Many backpackers insist on never paying more for a meal or for a bus ride than the locals but Zyrd dismisses this attitude.

When a European, he argues, spends several hundred euros for a flight to some exotic destination, it then is “egoistic and totally dumb” to try to bargain down a few cents on the price of a mango that some poor local beach vendor is trying to sell.

Another distinguishing characteristic of flashpackers, Knorr believes, is they won’t – or can’t – get into the business of one-upmanship that you’ll see with backpackers.

On the travel blog Happybackpacker.de, she notes how backpackers tend to brag about how far away they have got from the conventional beaten path and seeing who has been on the road the longest.

This sort of competitive thinking is just dumb, Knorr thinks. Flashpackers usually have more money than time at their disposal, since many of them, after all, are job-holders.

But, flashpackers still like to think of themselves as individualists rather than package travellers. They may have a bit more money and enjoy more comforts, but that doesn’t mean they want to be considered part of the mass tourism crowd, Zyrd says.

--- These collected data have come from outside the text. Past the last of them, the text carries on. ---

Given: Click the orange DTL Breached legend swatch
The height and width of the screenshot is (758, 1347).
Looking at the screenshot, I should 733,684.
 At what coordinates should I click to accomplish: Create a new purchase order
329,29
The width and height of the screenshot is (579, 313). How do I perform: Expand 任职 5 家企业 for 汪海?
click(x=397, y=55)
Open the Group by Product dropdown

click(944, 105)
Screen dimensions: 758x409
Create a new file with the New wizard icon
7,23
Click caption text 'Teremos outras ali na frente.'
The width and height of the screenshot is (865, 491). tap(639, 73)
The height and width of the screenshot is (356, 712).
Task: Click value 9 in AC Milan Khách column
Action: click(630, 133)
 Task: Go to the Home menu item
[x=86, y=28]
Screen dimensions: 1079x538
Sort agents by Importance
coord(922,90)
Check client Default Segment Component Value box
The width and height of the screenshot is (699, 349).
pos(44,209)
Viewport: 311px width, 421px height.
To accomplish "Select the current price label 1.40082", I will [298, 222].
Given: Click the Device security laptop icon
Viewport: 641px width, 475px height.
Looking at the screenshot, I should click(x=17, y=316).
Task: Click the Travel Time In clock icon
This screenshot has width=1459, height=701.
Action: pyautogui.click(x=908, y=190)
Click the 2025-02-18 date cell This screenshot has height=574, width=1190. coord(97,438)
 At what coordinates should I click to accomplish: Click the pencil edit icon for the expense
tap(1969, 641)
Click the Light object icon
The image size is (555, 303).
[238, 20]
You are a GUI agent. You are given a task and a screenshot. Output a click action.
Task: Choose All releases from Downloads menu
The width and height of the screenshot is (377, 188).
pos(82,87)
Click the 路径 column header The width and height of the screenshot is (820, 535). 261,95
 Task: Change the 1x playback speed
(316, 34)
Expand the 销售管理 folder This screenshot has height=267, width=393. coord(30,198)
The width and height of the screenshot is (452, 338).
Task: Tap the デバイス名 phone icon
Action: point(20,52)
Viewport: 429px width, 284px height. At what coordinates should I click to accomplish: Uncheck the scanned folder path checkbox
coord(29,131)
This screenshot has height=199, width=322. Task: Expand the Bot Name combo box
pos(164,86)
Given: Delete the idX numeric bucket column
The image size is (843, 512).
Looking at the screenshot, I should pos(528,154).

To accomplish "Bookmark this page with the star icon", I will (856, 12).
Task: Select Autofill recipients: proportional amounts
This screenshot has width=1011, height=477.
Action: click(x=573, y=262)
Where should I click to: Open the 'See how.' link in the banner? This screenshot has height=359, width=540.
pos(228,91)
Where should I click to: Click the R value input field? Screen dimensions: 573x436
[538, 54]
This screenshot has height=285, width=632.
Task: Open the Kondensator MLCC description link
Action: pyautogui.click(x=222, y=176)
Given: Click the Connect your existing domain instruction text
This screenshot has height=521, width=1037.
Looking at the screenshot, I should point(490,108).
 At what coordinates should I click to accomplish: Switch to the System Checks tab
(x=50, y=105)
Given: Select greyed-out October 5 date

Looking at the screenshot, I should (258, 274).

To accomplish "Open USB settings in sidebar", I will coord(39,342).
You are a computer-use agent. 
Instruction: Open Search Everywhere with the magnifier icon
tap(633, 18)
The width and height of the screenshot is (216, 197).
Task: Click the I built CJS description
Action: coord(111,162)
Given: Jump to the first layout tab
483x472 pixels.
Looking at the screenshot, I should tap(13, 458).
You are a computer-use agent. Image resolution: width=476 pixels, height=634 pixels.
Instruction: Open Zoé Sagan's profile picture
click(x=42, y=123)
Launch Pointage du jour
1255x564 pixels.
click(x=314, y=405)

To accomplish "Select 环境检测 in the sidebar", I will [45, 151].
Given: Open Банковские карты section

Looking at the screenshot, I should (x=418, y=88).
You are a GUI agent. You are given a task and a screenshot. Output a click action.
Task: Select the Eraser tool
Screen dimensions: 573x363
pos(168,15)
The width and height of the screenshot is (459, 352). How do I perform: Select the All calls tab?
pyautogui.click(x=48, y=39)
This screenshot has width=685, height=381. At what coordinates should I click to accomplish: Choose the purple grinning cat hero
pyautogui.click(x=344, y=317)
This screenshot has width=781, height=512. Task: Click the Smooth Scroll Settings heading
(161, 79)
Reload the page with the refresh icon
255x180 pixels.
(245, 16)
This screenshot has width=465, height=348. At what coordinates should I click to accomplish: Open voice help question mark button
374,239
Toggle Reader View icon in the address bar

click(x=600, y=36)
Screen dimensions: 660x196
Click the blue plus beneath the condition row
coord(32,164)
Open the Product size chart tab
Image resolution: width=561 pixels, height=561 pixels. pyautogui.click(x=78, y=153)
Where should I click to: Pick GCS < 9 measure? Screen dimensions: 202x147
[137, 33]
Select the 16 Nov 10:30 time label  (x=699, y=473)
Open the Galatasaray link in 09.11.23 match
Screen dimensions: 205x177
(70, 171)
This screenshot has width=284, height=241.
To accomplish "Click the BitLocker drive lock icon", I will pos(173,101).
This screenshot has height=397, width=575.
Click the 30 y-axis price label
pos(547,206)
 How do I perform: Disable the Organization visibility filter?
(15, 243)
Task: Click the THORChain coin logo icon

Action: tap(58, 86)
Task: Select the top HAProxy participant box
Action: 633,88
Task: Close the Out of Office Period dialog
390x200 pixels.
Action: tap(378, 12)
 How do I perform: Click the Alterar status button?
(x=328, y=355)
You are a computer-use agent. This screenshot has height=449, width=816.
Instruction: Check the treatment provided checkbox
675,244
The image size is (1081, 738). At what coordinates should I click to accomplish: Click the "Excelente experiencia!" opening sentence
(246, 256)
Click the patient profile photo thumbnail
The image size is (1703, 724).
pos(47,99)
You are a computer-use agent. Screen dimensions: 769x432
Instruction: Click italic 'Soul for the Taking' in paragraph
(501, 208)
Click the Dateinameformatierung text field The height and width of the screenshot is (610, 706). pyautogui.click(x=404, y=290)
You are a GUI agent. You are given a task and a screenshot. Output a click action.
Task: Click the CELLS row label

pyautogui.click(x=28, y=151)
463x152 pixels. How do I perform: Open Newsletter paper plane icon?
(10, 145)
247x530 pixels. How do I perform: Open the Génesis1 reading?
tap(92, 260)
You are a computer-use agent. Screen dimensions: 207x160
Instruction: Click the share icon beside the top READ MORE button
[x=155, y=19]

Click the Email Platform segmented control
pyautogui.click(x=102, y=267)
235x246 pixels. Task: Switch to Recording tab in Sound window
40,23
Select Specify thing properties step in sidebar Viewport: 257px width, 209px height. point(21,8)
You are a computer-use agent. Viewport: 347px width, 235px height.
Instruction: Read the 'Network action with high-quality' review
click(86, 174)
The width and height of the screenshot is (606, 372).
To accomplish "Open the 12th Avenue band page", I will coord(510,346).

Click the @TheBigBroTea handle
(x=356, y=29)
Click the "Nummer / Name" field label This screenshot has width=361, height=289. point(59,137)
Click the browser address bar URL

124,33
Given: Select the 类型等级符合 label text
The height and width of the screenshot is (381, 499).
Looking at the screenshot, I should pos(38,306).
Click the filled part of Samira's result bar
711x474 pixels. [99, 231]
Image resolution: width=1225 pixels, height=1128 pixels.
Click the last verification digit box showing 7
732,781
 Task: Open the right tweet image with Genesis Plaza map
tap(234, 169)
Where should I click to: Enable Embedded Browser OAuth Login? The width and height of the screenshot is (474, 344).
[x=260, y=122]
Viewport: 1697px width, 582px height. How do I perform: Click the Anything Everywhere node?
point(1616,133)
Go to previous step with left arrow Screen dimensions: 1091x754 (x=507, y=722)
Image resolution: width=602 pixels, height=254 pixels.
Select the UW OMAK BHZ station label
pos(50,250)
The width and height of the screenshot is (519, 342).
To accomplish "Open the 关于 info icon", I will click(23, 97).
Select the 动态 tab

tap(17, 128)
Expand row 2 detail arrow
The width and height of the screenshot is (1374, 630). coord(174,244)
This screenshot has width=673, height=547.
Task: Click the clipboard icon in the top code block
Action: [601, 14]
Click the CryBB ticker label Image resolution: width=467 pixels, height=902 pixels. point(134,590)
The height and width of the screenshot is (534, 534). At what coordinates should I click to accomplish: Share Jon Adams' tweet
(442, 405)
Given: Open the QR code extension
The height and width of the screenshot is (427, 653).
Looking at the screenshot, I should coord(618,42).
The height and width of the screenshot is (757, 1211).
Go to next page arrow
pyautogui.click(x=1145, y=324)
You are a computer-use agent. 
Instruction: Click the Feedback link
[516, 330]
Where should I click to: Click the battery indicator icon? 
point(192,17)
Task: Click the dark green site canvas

“We book flights and hotels while on the move, we plan day-to-day and we’ll throw out a plan at the drop of a hat in order to pursue some spontaneous idea,” he says of his own travel behaviour. In this regard, flashpackers and backpackers are similar creatures.

It can also be argued, says travel blogger Florian Bluemm, that flashpackers can travel in their own style in many countries because, thanks to globalisation, these places have undergone a lot of modernisation over the past 20 years.

“Places that in past times only the hardcore backpackers could travel to, today people can go to and with all kinds of expectations,” Bluemm wrote on his blog Flocutus.de. He regards himself as a classic “budget packer” – one who saves wherever he can.

But the question remains for many whether granting yourself more comfort means giving up the authenticity of your travelling experience.

Low-budget backpackers tend to get to know a country and its people better, because they have more contact with locals than do package travellers, Florian Bluemm says.

He says low-budget travellers are entitled to feel happy with themselves. Slower, more difficult travelling is a more sustainable style of travel – socially, economically and ecologically.